The Israeli military has also praised World Central Kitchen for bringing humanitarian aid to people in Gaza, as well as to Israel after the Oct. 7 attack in the country.
Perhaps the powers that be, as in Philando Castile’s case, hadn’t realized that their targets had in fact been feeding their children, too.
If they had looked more closely, they might have seen people like Zomi Francom, below. Not just heroic angels, but fragile human beings. Beings with bodies, and vulnerabilities. Beings with family and friends, who miss not just the services they provided but the wholeness of who they were.
“This is not a stand-alone incident”
The story of World Central Kitchen’s lost helpers, like my own, is not one be told with a shrug, like, “Yep! They put their lives on the line to help the starving in ways that others have been too scared or selfish to do. What did they expect? Reciprocity? Respect? Protection?”
A better question might be: Who taught us that helpers should not get to expect those things? Who benefits from us continuing to believe it?
Pres. Biden is on record as stating the obvious — that this is not the way the story should go.
In a rebuke to the Israeli government, Biden also said "this is not a stand-alone incident," noting the high aid worker casualties in the conflict. "Israel has not done enough to protect aid workers trying to deliver desperately needed help to civilians."
Here’s the thing: are any of us doing enough to protect the helpers?
The bodies of helpers everywhere are contested territory. They are not more precious or valuable than the thousands of innocent civilians who have already been lost in this conflict on both sides. But the bodies of helpers are where the consequences of our collective failure to face reality — that we are physical beings living in an interdependent world — are perhaps playing out most poignantly. We know this, or we should. This particular failure simply happens to be occurring on a human scale — seven precious lives — that we as statistics-addled, violence-desensitized viewers can actually comprehend.
The heroic narrative surrounding these seven lives, and the wrongness of these deaths, is what is causing people like Biden, and even myself, to feel moved to comment in clear-eyed ways about this conflict, where before we might have felt more cowed or confused by the “complexity” of the situation.

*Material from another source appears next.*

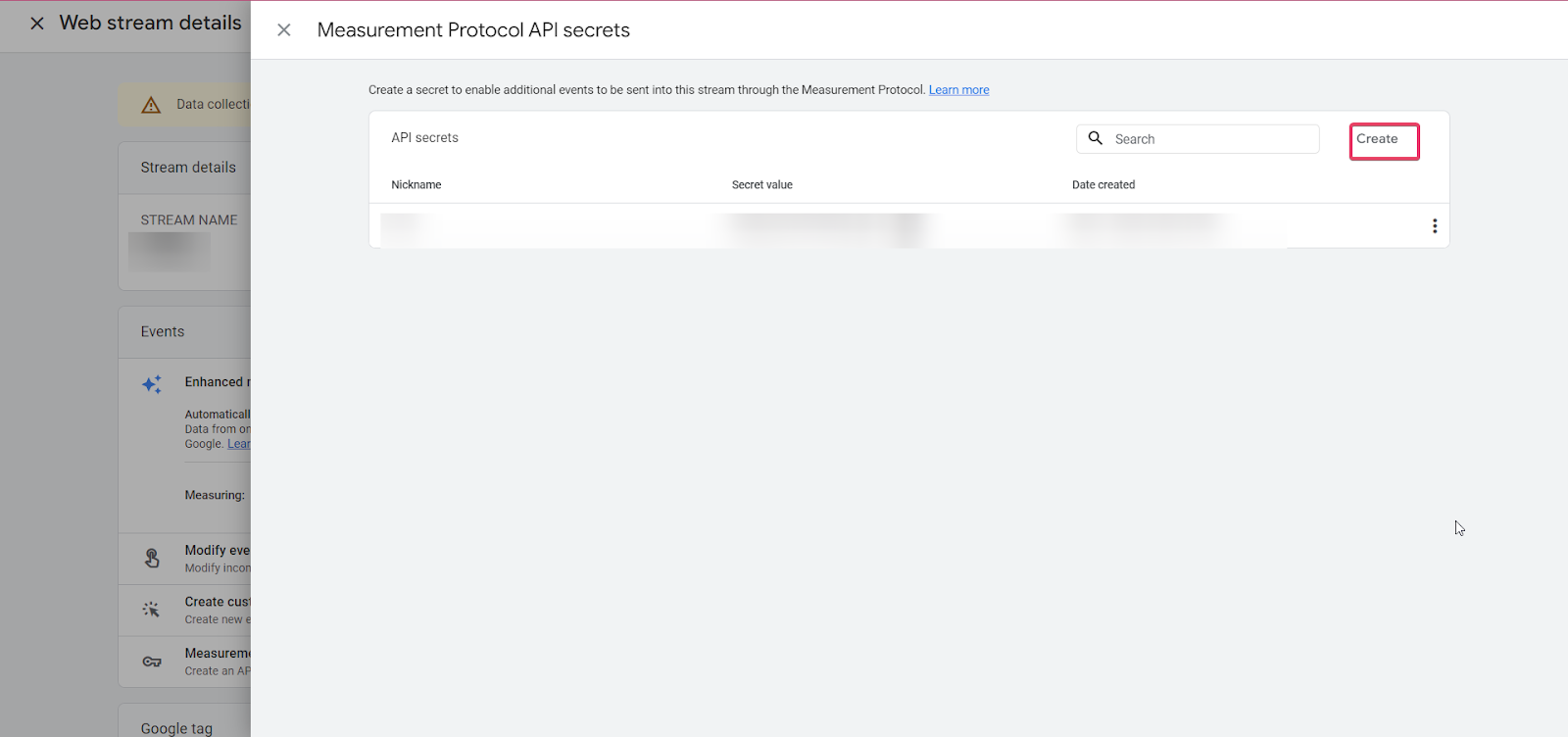Click the Modify events hand icon
Screen dimensions: 1568x737
[x=152, y=559]
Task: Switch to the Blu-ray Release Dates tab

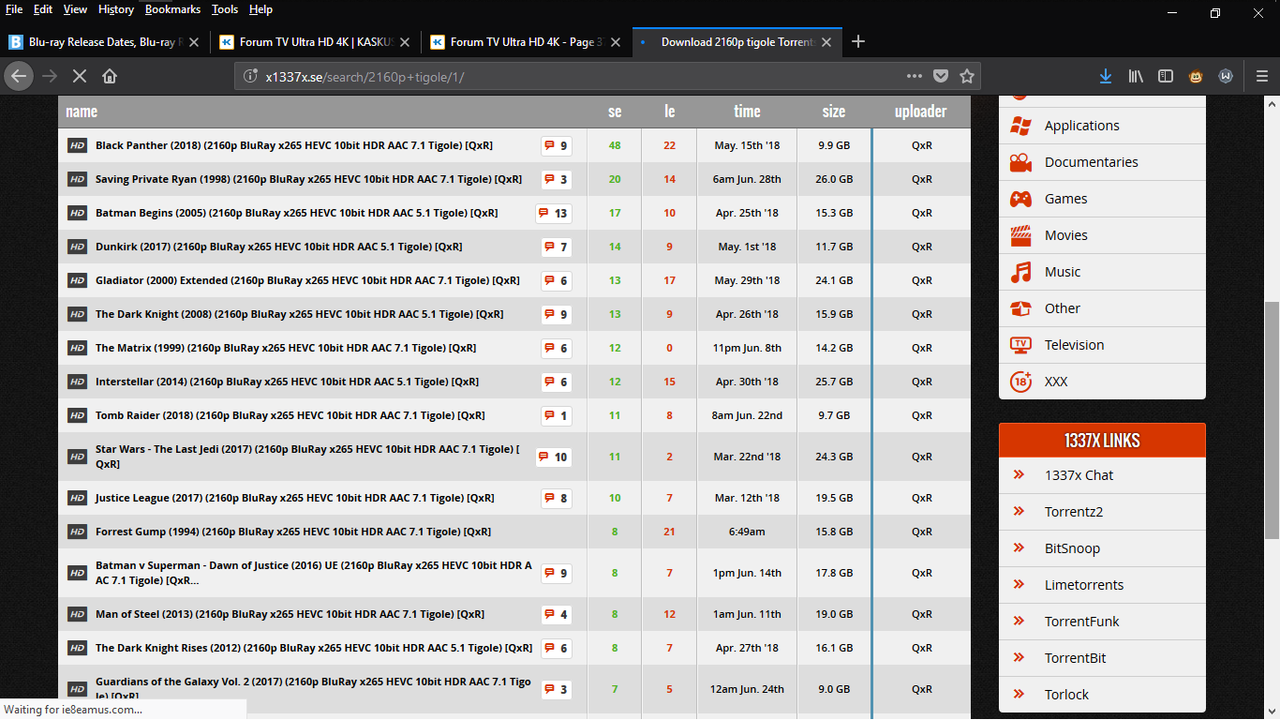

Because killing helpers who are feeding the hungry, like killing children, is not complicated. This shouldn’t have happened.
The fight to ensure that all governments, including our own, do “enough” to protect the helpers, is far from settled.
We should absolutely condemn the actions of the people who killed these seven brave aid workers. But we must also be willing to look at the ways in which we are slowly killing the helpers all around us, in ways fast and slow, every time we fail to recognize their humanity, their limitations, their fragility, their needs. If we truly wish to honor these seven, not to mention the thousands more who have been lost, then we each have to find a way to take up small piece of their work and carry it forward. Not just those of us who already identify as helpers, who may already doing too much — but those of us who don’t see how we can help, yet. Who have gotten a little too used to just looking.
If we do not each do our personal version of enough, the less-than-pleasant consequences will keep coming. One day, we may even wake up in need ourselves, reaching desperately for a number to call for food, for shelter, for childcare, for a real village — and find that there are no more helpers left alive to answer our call.
Because this is a quickly-developing situation, and one in which misinformation is likely to spread quickly, I am intentionally not including more biographical information about these aid workers, or logistical information about this incident, at this time. I hope to add more as the dust clears and we learn more, potentially through an independent investigation as called for by WCK.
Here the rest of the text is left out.